__DOCUMENT SECTION__.
---------------

All these over-the-top proposals are signs of loyalty. You cannot show loyalty to a dominant leader just by doing something that doesn't cost you anything. You need to do something that will make other people turn their backs on you.
So Trump is dominating U.S. politics, but the problems he represents are common to the rest of the world. You're involved in a project in Denmark to try to understand and address those problems. Tell me something about what you and your team are trying to do.
This is a particular toolbox in Scandinavian parliaments. Every other decade or so, parliaments in Scandinavia — Denmark, Norway and Sweden — have initiated these power inquiries or "power and democracy" studies. The idea is to let independent researchers audit the state of democracy in the given country. So here in Denmark we had the last of these democracy audits around the turn of the century, just before the. advent of social media. And now because of digitalization and how that has changed the way politics work, they want us to do a new audit, and I was appointed by the government to lead that team of researchers.
So what does it involve?

---------------

__SOURCE DATA__.
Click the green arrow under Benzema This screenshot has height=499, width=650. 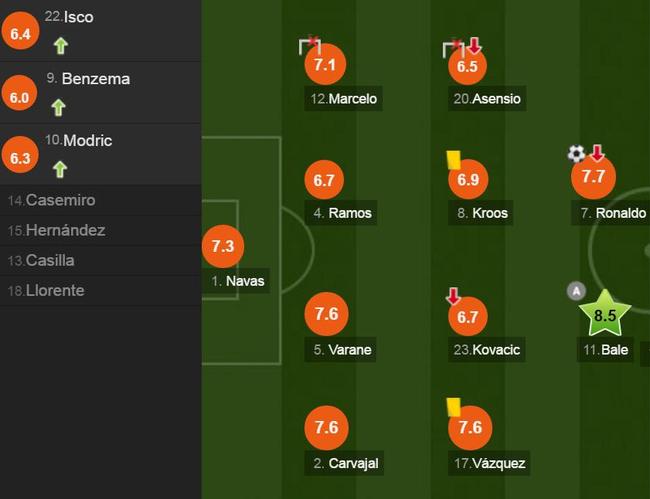[x=58, y=107]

---------------

__PROBLEMS TO WORK ON__.
1. Repeat word for word the stretch of the interview from "So Trump is" through "trying to do.".
2. In the interview, who appointed the person answering to lead the team of researchers?
3. Write the next part of the interview, picking up after its last line.
The material has no connection to the interview.

__SOLVED TASKS__.
1.
So Trump is dominating U.S. politics, but the problems he represents are common to the rest of the world. You're involved in a project in Denmark to try to understand and address those problems. Tell me something about what you and your team are trying to do.

2. The government.

3.
It's a slow-working, long-term project, so I'm 100 percent out of all regular university responsibilities until 2028, when we are to hand in our final report. We're trying to mobilize all the researchers in the social sciences and in the humanities with relevant expertise to bring together their research in order to make this evaluation of how robust Danish democracy is, what core challenges we are facing and what the potential paths are ahead for facing some of those challenges. The background is not only digitalization, but also democratic backsliding, as we have seen in in a number of countries, including countries that are close to Denmark, members of the EU such as Poland and Hungary. But of course we have also been following very closely what is happening in the United States, in one of the oldest democracies in the world.
So what do you see?
When things go bad, it's always interesting for a researcher — although it's not interesting to live through it! One thing that seems to emerge from the current U.S. experience is how fragile our institutions really are. A lot of stable democracies work not because of formal institutions, but because of cultural norms and traditions. That means that if you are a person with absolutely no regard for tradition and an exclusive focus on your own interest, you can create a lot of chaos and destruction very quickly, especially if you combine that with instilling fear into the bureaucracy. Because it is really the bureaucracy and the judicial system who should be stepping up against politicians overstepping their power. But if you are able to make them fearful of following their professional norms and you exploit that to the fullest, then things can go bad pretty quickly.We are still early on the project, but we can see a lot of what is going on in Danish democracy, which has a lot less problems than the U.S. democracy. A lot of what makes Danish democracy work is also cultural traditions and norms. The unique thing about this project is that it's parliaments themselves that ask to be audited: 'Please come and see if we are wielding our power in the interests of democracy.' I imagine that it is only possible to have such a project in stable, high-trust societies.
I know it's early in the process, but are there any lessons or directions that have emerged so far, in terms of how to improve things?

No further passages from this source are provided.